Tâches et exercices
**a.** Recopiez le passage du texte sur l'art aborigène allant de « Ils étaient des » jusqu'à « leurs propres enfants. » inclus, en remplaçant « pupilles » par « protégés ».
**b.** D'après le texte sur l'art aborigène, en quelle année s'est tenu le référendum qui a reconnu les Aborigènes comme citoyens du pays ?
**c.** Rédigez la suite du texte sur l'art aborigène, à partir de sa dernière phrase.

Texte du document
______________________________
Il y a plus de 30 ans, en 1987,
j'ai monté une petite galerie d'art
à Londres.
C'était un projet modeste
dans un petit magasin à Fitzrovia -
un quartier bohème et plutôt délabré
de Londres à l'époque.
L'inspiration et la motivation
à l'origine de ce projet
était mon désir d'exposer
l'art aborigène à Londres.
Cet art était relativement méconnu
à l'époque.
C'est surprenant à dire
et choquant,
car lorsque je suis née en 1955
à Melbourne,
les Aborigènes n'étaient pas des citoyens
à part entière dans leur propre pays.
Ils étaient des pupilles de l'État
et en tant que pupilles de l'État,
ils n'avaient pas le droit de se marier
ni la permission de voyager.
Ils n'avaient pas le droit
d'être propriétaires
et ils n'étaient même pas légalement
responsables de leurs propres enfants.
C'est seulement lorsque j'ai eu 12 ans,
en 1967, qu'un référendum s'est tenu
et que les Australiens ont voté
pour que les Aborigènes soient considérés
comme des citoyens du pays.
Et malgré cela,
les gens qui vivaient -
les Européens blancs
qui habitaient dans les villes côtières
n'accordaient encore
aucun intérêt au peuple Aborigène.
Et pour eux,
ils demeuraient globalement invisibles.
Ils n'avaient pas de voix
et personne ne voulait les écouter.
En me tenant devant ces peintures
à Alice Springs,
j'étais complètement émerveillée.
Comment avaient-elles été créées ?
C'étaient des cartes postales
d'un autre monde.
Bien que l'art aborigène fût tout à fait
nouveau pour moi à l'époque -
et nouveau pour beaucoup d'Australiens -
c'était aussi ancien.
Très ancien.
En fait, c'est la plus ancienne tradition
artistique continue au monde,
qui s'étend de façon ininterrompue
sur environ 50 000 ans -
bien plus longtemps que Stonehenge,
que les pyramides de l'ancienne Égypte
ou que les grottes de Lascaux -
mais c'était en même temps
vraiment nouveau.
______________________________
(Lignes d'un jeu de données)
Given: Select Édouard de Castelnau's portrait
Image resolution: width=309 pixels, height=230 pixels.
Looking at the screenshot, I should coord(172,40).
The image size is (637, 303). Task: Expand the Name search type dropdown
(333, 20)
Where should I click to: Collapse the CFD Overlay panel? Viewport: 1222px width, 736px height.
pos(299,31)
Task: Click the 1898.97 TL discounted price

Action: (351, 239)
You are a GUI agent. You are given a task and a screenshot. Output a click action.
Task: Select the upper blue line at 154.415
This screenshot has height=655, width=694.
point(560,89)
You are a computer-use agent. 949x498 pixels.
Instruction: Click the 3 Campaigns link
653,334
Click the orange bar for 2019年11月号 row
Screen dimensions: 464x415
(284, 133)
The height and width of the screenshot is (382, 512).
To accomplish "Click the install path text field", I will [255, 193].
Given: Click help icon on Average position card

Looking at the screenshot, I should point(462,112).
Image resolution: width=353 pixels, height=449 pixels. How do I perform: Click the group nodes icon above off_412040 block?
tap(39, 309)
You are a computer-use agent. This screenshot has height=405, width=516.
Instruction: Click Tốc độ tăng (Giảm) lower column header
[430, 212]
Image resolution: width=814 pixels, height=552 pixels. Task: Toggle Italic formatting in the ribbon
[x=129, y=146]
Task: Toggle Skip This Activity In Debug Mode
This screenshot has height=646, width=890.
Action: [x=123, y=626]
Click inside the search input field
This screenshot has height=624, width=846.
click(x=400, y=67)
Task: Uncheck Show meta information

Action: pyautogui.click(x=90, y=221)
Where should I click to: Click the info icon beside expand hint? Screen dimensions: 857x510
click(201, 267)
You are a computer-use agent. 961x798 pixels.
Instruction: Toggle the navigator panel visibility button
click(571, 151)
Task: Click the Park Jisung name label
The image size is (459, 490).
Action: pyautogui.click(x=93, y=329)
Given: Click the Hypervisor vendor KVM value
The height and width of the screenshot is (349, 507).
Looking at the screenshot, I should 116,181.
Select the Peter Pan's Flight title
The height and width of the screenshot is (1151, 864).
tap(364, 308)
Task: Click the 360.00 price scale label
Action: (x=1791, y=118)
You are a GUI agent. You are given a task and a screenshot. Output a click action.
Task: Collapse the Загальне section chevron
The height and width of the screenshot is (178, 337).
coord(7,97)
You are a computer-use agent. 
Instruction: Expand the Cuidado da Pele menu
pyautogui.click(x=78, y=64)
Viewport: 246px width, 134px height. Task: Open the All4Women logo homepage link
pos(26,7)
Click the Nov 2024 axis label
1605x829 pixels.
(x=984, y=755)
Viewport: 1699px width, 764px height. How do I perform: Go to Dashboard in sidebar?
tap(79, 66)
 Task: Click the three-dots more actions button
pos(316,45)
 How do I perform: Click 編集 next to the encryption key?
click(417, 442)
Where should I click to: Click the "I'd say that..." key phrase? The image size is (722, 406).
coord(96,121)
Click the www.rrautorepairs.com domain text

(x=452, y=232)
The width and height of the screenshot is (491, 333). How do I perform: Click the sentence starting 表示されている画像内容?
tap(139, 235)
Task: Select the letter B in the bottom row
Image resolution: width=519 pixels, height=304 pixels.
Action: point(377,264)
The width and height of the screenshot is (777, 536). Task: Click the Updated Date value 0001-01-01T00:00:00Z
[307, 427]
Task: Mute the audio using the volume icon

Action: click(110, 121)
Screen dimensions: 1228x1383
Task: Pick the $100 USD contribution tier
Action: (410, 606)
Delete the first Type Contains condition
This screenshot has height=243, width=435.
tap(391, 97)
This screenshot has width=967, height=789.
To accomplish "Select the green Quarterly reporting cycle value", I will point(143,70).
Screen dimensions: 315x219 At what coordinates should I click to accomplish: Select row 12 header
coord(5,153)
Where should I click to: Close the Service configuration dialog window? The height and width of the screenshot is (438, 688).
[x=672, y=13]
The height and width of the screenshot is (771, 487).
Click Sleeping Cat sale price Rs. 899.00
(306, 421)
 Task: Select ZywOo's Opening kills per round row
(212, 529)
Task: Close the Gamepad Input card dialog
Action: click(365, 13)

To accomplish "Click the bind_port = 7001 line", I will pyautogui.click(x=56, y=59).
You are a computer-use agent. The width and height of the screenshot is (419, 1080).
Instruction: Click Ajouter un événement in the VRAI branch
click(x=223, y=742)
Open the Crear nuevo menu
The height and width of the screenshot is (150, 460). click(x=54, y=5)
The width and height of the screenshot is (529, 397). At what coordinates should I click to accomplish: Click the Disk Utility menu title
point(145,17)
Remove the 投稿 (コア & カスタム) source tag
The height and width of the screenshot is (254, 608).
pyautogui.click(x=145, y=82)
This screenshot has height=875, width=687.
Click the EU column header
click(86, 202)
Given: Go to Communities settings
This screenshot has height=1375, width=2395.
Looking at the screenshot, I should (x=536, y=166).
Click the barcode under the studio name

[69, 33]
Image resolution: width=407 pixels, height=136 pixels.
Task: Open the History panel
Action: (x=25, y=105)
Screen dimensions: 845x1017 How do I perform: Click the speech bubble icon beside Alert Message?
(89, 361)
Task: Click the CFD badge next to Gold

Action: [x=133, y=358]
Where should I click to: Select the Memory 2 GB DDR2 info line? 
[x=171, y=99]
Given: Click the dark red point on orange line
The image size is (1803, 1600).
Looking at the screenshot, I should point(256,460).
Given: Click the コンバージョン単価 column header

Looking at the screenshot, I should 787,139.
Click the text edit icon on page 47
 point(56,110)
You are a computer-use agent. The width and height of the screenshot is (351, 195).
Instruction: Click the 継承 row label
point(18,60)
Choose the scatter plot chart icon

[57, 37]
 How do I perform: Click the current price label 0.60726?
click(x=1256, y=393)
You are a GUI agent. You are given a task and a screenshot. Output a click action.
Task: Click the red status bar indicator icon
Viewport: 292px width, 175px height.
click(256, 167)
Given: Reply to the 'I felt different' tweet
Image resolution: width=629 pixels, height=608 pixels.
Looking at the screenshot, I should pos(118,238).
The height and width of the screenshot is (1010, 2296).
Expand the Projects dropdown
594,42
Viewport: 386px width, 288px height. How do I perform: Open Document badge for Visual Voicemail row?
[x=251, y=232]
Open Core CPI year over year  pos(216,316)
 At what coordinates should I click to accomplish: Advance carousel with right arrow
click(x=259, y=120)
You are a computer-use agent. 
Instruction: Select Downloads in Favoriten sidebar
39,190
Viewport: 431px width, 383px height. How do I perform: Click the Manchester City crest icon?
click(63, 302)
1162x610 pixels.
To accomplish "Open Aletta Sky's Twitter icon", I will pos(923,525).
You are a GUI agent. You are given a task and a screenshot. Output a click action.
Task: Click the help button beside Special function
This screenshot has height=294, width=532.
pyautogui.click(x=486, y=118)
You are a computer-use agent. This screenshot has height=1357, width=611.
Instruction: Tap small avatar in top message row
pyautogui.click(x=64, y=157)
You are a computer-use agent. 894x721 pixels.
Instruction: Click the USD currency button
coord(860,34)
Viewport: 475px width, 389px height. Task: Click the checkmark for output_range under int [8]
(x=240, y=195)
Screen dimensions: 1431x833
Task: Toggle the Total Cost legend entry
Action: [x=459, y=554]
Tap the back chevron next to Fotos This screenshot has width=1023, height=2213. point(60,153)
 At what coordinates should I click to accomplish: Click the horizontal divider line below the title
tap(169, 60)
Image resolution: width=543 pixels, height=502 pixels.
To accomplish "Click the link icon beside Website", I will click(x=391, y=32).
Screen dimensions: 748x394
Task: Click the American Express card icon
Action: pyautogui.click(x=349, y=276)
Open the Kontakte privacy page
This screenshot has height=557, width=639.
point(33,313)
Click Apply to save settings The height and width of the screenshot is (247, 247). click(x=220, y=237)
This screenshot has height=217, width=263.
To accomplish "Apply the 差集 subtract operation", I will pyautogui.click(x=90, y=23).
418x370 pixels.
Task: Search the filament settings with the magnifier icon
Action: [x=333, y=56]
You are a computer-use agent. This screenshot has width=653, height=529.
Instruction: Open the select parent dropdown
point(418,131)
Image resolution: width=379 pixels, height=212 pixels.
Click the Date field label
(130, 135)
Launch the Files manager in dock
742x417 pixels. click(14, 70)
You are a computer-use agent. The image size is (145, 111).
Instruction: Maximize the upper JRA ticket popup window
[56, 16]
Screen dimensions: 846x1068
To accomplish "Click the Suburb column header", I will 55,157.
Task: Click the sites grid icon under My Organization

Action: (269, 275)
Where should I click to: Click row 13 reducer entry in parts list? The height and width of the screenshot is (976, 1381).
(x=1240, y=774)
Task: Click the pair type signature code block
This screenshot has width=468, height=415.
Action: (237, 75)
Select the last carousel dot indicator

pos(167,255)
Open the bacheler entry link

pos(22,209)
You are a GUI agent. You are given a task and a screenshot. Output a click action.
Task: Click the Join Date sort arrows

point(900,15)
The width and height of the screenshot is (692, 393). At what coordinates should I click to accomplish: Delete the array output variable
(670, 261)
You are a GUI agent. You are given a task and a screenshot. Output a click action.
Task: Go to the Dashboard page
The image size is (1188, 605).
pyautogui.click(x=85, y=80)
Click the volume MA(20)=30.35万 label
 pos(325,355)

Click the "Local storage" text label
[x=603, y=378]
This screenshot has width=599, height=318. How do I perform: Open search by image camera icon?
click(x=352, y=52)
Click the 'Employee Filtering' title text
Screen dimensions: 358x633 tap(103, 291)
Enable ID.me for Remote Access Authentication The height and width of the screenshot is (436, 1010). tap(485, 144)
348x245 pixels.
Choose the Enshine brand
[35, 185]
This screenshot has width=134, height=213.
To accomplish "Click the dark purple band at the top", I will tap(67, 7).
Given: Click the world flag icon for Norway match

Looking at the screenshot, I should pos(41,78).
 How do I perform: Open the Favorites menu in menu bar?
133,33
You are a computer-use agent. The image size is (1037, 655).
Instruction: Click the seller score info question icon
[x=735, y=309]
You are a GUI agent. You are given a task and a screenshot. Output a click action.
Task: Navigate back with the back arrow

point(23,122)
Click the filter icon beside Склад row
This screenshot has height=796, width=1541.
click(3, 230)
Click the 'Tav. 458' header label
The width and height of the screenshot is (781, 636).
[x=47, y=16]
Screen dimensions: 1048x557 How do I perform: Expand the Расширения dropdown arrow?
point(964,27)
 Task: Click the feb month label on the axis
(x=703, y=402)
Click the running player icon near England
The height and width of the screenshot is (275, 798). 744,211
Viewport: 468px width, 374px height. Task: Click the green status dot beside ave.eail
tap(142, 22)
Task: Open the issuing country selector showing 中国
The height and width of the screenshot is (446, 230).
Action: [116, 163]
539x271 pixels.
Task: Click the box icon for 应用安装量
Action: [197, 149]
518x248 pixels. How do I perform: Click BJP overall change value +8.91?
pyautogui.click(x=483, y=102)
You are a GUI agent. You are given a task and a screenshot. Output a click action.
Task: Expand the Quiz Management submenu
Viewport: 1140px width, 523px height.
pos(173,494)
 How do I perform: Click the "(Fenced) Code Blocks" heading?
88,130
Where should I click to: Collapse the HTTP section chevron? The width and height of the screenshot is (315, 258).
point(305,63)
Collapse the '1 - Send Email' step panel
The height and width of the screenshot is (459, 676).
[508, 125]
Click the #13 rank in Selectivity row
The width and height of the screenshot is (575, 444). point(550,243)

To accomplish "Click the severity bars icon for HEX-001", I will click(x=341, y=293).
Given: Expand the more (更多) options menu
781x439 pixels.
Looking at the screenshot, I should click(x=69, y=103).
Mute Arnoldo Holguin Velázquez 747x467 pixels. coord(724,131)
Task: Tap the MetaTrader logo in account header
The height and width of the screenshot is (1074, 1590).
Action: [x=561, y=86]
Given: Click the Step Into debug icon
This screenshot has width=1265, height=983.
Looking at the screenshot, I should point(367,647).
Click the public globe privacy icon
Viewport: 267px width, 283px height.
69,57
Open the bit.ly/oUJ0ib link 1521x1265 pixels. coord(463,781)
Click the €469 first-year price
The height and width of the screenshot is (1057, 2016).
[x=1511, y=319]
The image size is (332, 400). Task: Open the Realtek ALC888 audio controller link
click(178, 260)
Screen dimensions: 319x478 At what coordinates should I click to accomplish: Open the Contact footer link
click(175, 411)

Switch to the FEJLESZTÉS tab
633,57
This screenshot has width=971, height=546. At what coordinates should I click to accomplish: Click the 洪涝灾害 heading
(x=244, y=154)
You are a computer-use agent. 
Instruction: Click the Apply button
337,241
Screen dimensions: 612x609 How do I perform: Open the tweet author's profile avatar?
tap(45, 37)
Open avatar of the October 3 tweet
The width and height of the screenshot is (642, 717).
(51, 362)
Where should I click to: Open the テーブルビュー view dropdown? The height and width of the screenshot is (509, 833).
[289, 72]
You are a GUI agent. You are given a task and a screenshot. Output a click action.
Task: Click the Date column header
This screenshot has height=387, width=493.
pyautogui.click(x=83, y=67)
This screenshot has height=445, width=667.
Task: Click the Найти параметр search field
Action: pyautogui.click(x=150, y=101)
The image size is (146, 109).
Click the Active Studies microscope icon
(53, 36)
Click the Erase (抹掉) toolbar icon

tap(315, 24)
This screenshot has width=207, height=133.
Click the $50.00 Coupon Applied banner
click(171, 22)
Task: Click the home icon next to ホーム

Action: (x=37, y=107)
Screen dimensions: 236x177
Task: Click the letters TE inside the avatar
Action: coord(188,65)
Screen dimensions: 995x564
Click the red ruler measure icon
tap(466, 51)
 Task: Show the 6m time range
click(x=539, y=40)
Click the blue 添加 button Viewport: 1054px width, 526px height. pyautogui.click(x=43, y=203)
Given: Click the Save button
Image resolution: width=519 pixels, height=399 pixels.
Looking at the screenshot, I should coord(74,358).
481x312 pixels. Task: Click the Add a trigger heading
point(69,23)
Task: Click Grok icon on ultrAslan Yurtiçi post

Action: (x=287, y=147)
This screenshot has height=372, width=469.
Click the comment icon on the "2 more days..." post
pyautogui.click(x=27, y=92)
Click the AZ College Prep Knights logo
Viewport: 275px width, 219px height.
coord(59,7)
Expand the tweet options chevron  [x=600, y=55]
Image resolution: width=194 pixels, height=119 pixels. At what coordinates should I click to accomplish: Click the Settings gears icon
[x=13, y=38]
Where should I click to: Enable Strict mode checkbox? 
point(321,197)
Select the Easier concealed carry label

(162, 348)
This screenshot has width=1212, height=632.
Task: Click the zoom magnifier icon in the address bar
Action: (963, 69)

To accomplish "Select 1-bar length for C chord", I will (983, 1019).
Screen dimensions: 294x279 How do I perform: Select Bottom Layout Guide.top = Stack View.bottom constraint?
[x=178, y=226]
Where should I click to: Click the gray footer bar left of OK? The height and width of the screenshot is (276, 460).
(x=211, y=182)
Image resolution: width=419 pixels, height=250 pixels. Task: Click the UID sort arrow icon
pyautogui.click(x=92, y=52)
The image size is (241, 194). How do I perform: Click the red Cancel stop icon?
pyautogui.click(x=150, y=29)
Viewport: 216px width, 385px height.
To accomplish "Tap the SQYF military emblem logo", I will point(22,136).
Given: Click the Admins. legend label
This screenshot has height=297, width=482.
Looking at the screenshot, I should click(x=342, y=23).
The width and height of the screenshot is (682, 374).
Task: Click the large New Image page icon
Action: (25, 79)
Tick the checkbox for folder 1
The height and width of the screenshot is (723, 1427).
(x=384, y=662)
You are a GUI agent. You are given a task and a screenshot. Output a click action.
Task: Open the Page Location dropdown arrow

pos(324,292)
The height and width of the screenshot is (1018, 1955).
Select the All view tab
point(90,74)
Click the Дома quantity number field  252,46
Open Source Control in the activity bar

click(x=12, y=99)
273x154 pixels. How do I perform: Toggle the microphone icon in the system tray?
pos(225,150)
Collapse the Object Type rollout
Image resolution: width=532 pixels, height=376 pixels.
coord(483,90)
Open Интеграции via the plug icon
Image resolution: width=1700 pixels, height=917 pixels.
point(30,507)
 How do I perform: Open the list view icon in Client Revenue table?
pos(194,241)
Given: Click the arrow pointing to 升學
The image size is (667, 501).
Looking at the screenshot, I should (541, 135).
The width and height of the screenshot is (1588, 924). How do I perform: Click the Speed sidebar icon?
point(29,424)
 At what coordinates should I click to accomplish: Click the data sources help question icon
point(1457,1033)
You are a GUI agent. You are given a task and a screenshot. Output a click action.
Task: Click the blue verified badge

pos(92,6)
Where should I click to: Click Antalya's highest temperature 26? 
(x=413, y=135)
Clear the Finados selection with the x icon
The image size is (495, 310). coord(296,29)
______________________________
Corrigé des exercices
**a.**
Ils étaient des protégés de l'État
et en tant que protégés de l'État,
ils n'avaient pas le droit de se marier
ni la permission de voyager.
Ils n'avaient pas le droit
d'être propriétaires
et ils n'étaient même pas légalement
responsables de leurs propres enfants.

**b.** En 1967.

**c.**
Ces peintures, ces dessins traditionnels,
avaient été peints sur des corps
lors de cérémonies,
en utilisant de l'ocre naturel.
C'étaient de très grandes, d'immenses
mosaïques réalisées dans le sable,
gravées dans les arbres
et peintes sur des rochers.
Mais ces œuvres étaient
éphémères et fugitives.
Et lorsque j'ai réalisé ça à Alice Spring,
un grand changement s'est produit.
Dans un superbe acte de générosité,
les Aborigènes avaient créé leur art
sous une forme permanente et mobile -
sur du papier, des canevas.
Et bien plus,
ils nous avaient autorisés,
nous, les non-initiés,
à les voir.
C'était un énorme et extraordinaire
changement
qui s'était produit depuis
que j'avais quitté le pays.
Cela avait commencé dans un petit lieu
appelé Papunya en 1971.
Dans les années 60,
le gouvernement australien,
afin d'assimiler les Aborigènes,
avait construit des remparts
dans le désert
et ils avaient encerclé
le peuple aborigène
et l'avait forcé à entrer dans ces camps
entourés de fil barbelé.
Papunya avait été bâti pour 500 habitants
mais un millier d'Aborigènes
avaient été placés là,
souvent des personnes
de langues différentes,
qui étaient en guerre peut-être
depuis des millénaires
et qui ne voulaient pas vivre
dans une trop grande proximité.
Les gens étaient privés de leur droit
de parcourir le pays,
de suivre le chant des pistes,
assis, désespérément sur le sable.
Lors de cette scène de désespoir,
en 1971,
un jeune professeur
de Nouvelle-Galles du Sud,
Geoffrey Bardon,
prit ses fonctions à l'école de Papunya.
Geoffrey était fasciné
par la campagne environnante
et les magnifiques formations rocheuses.
Et il était aussi intrigué
par les élèves qui dessinaient
dans le sable pendant leur pause
et qui racontaient des histoires
en utilisant leurs doigts.
Les anciens ont remarqué son intérêt
et ils en étaient ravis.
Il faut savoir
qu'à cette époque, en Australie,
c'était presque l'apartheid.
Les Européens travaillaient
dans le bâtiment -
les professionnels de santé,
les mécaniciens et les vendeurs -
n'avaient pas de relation avec eux
et aucune volonté de tisser des liens.
Alors la curiosité que Geoffrey
portait aux anciens était spéciale.
Et encouragés par cela,
ils ont commencé à lui parler.
Et vous les voyez -
vous le voyez assis là
avec le vieux Long Tom Onion.
Et les hommes lui ont expliqué
comment cette terre avait été créée
par leurs ancêtres.
Et soudain, Geoffrey se dit :
« C'est étonnant.
Pourquoi j'enseigne des choses
sur l'Occident aux enfants
alors que nous ne parlons pas
de cette culture extraordinaire
qui est la leur ? »
Et donc, après avoir consulté les anciens,
ils ont décidé de créer une peinture
sur le mur de l'école de Papunya.
À la minute où ce projet
de peinture murale a été lancé,
l'ambiance générale à l'intérieur
de la communauté a changé.
Les gens n'avaient plus l'air désespéré.
Ils commençaient à discuter avec entrain
de l'histoire appropriée
à peindre sur le mur.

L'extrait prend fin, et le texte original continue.